What is expected — Reproduce everything from "The simulation diagram" down to "method was used." in the FPGA simulation passage below, switching "multipliers" to "multiplier units".

:: Document passage

The simulation of the star-area search range calculation waveform is shown in Figure 15. The ${\alpha }_0$ and ${\delta }_0$ trigonometric values are obtained by the look-up table method. At 1785 ns and 1795 ns, four adders or subtracters complete the calculation, which is in accordance with the calculation of Equations (10) and (11). In the simulation waveforms, the values of the four registers Jl, Jr, Du, and Dd are shown in decimals for ease of understanding. The parallel computation by the FPGA here consumes 590 ns, compared to 650 ns if the full serial computation method is used.

5.5. Simulated Waveforms for Star Point Coordinate Transformation Calculation

The simulation of the star point coordinate transformation calculation waveform is shown in Figure 16. The calculation is completed at 2395 ns by converting the star point coordinates represented by ${\alpha }_1$ and ${\delta }_1$ in the sub-area range to ${\left[\begin{array}{ccc}{x}_1& y_1& z_1\end{array}\right]}^T$ by means of a look-up table, indicating that the calculation conforms to Equation (7). Moreover, 600 ns are consumed by the FPGA for the calculation.

5.6. Simulated Waveforms for Star Point Coordinate Transformation Calculation

The simulation diagram of the effective judgment waveform of the star point is shown in Figure 17. On the basis of Equation (16), Equation (17) can be introduced. The values of register xyz0_2 and register xyz1_2 in the figure are the results of the calculation of ${x_0}^2+{y_0}^2+{z_0}^2$ and ${x_1}^2+{y_1}^2+{z_1}^2$, respectively. The value of register sum_xyz_2 is the result of the calculation of $x_1{x}_2+y_1{y}_2+z_1{z}_2$. At 2405 ns, six multipliers complete the operation. At 2415 ns, two adders completed their operations. At 2425 ns, two adders have completed their operations in parallel. All the calculations required for the star point judgment were completed at 2445 ns. The FPGA consumed 50 ns for the parallel calculations here, as opposed to 110 ns if a fully serial calculation method was used.

::::
:: Dataset content

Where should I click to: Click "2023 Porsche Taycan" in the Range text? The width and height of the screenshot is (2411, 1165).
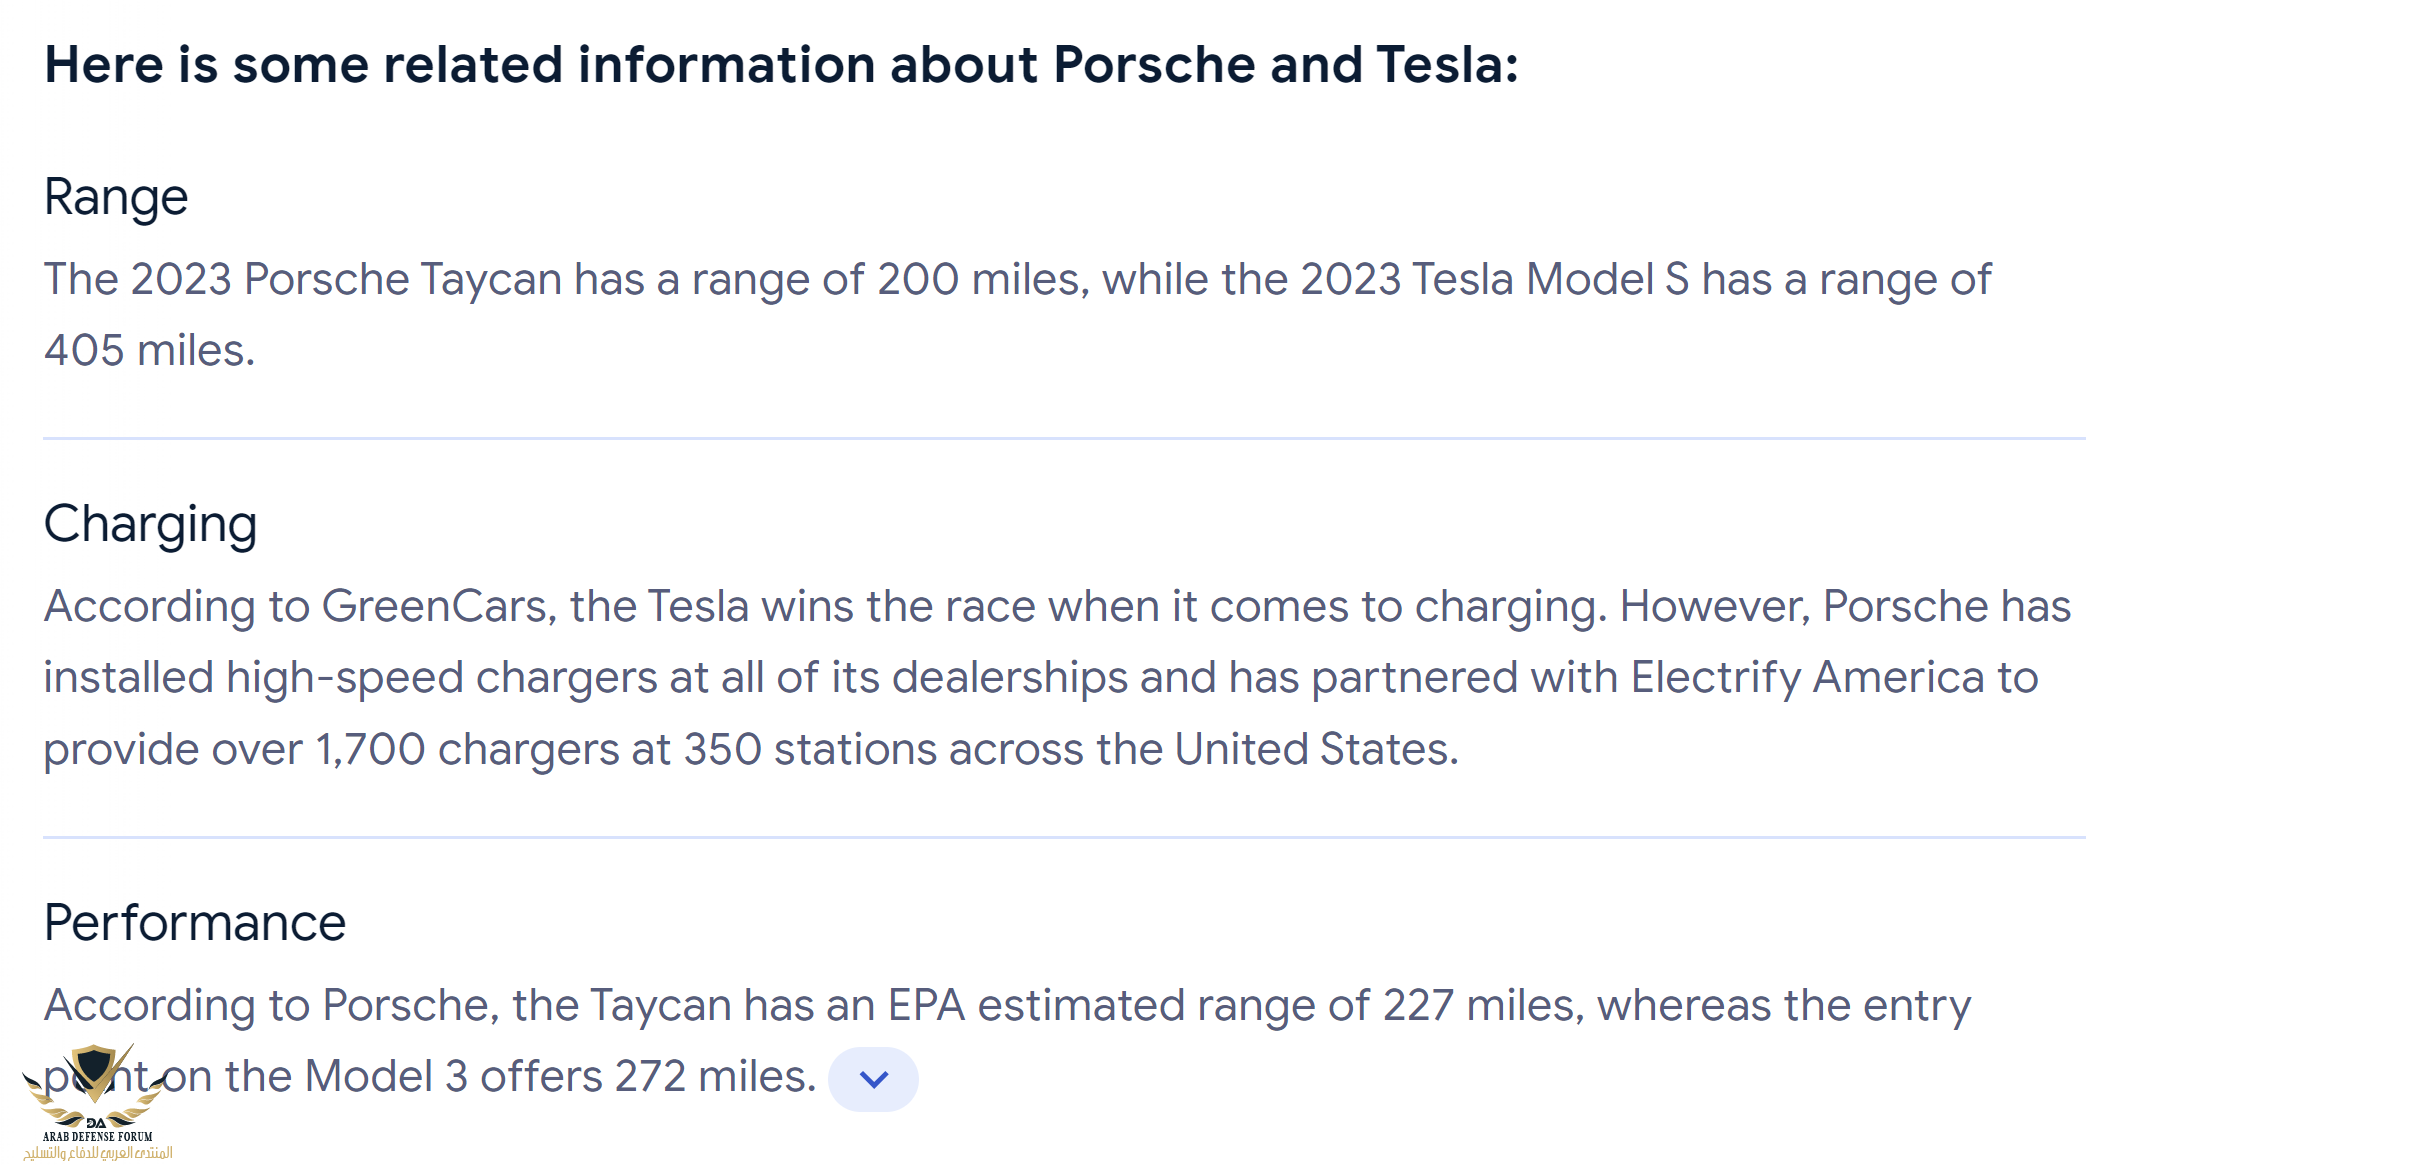tap(346, 280)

::::

Solution —
The simulation diagram of the effective judgment waveform of the star point is shown in Figure 17. On the basis of Equation (16), Equation (17) can be introduced. The values of register xyz0_2 and register xyz1_2 in the figure are the results of the calculation of ${x_0}^2+{y_0}^2+{z_0}^2$ and ${x_1}^2+{y_1}^2+{z_1}^2$, respectively. The value of register sum_xyz_2 is the result of the calculation of $x_1{x}_2+y_1{y}_2+z_1{z}_2$. At 2405 ns, six multiplier units complete the operation. At 2415 ns, two adders completed their operations. At 2425 ns, two adders have completed their operations in parallel. All the calculations required for the star point judgment were completed at 2445 ns. The FPGA consumed 50 ns for the parallel calculations here, as opposed to 110 ns if a fully serial calculation method was used.